### Requirement
The lines to reproduce from the material below are those from the one containing "Task: Click the Destination PDF path field" through the one containing "Task: Click the 绑定变量 input field", both included; write them out exactly and add nothing.

### Input data
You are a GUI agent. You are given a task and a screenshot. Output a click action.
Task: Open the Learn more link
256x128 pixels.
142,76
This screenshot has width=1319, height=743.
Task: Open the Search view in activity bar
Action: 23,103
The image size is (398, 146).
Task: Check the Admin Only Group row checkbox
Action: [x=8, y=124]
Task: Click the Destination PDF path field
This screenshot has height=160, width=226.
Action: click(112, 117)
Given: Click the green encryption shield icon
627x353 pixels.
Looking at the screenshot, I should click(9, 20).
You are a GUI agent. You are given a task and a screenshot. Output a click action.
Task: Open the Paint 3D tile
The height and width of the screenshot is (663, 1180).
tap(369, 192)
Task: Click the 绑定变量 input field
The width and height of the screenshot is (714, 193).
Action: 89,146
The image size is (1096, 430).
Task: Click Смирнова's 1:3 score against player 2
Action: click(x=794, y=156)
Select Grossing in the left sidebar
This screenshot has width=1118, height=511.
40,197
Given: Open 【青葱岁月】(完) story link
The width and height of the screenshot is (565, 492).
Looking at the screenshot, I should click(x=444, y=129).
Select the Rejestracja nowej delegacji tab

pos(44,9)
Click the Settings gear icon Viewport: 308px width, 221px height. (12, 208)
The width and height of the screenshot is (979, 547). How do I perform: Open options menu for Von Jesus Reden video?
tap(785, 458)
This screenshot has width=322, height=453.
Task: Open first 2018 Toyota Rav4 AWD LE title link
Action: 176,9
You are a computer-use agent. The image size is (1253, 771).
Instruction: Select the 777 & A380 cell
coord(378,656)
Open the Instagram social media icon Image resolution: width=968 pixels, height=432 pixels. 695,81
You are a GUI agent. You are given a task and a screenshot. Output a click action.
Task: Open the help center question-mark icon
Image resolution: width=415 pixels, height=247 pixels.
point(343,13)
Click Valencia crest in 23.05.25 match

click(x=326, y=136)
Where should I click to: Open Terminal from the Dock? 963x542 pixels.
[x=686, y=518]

### Response area
Task: Click the Destination PDF path field
This screenshot has height=160, width=226.
Action: click(112, 117)
Given: Click the green encryption shield icon
627x353 pixels.
Looking at the screenshot, I should click(9, 20).
You are a GUI agent. You are given a task and a screenshot. Output a click action.
Task: Open the Paint 3D tile
The height and width of the screenshot is (663, 1180).
tap(369, 192)
Task: Click the 绑定变量 input field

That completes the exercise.